** Opening TASK INPUTS block **

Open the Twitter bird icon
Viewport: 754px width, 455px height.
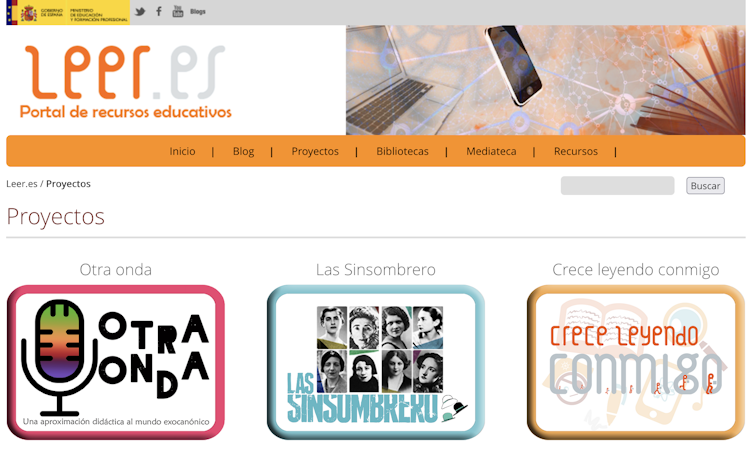tap(139, 12)
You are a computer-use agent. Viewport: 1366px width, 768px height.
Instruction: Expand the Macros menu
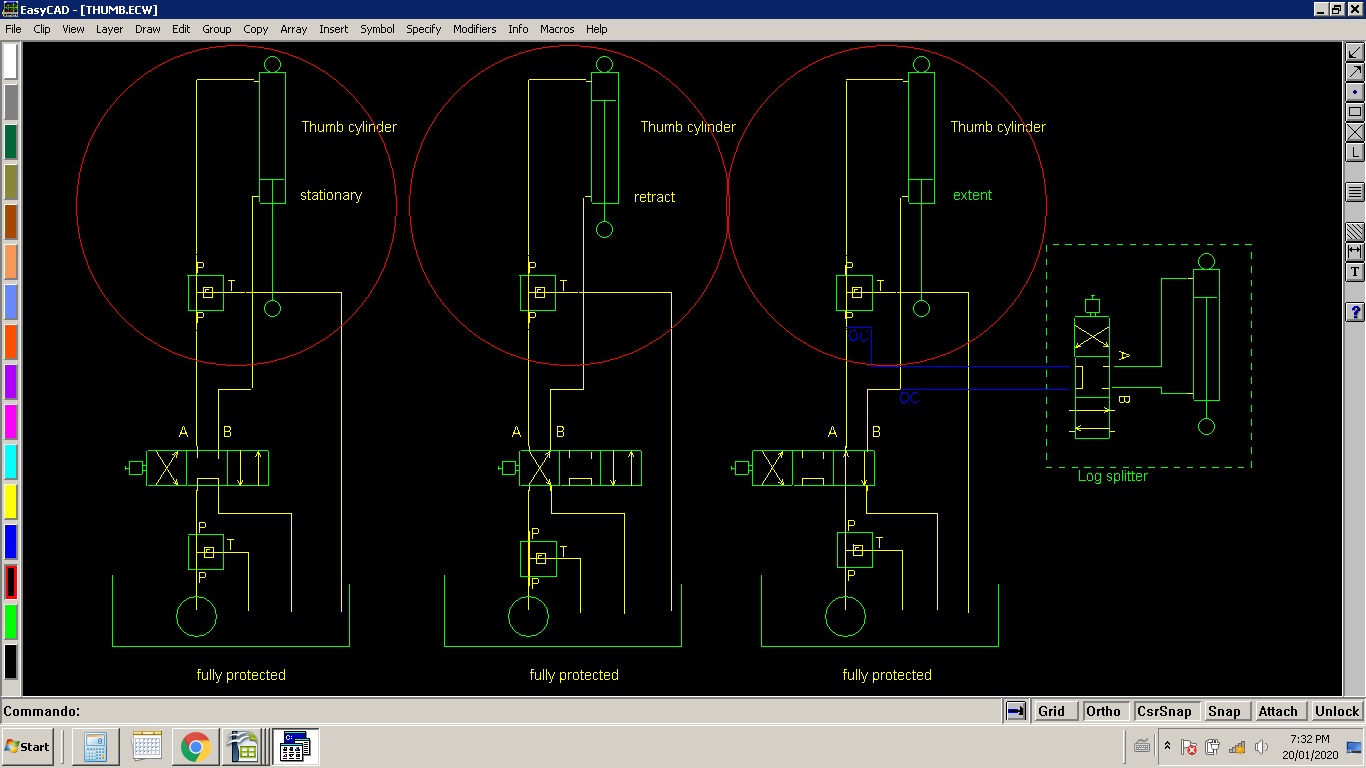[557, 29]
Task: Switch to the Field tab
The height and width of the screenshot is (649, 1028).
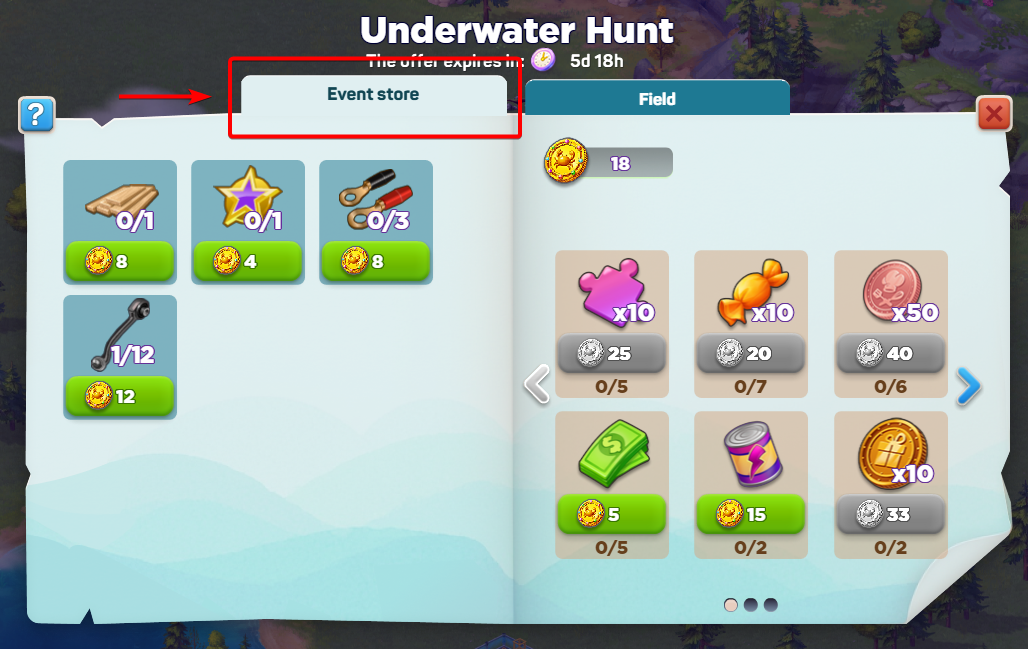Action: [x=657, y=98]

** Closing TASK INPUTS block **

*TO DO*: Please retype only the lines from the line that holds "The height and" through the end of the records, exactly as they stand, and drop every picture.

*THE ANSWER*:
The height and width of the screenshot is (649, 1028).
Action: [x=657, y=98]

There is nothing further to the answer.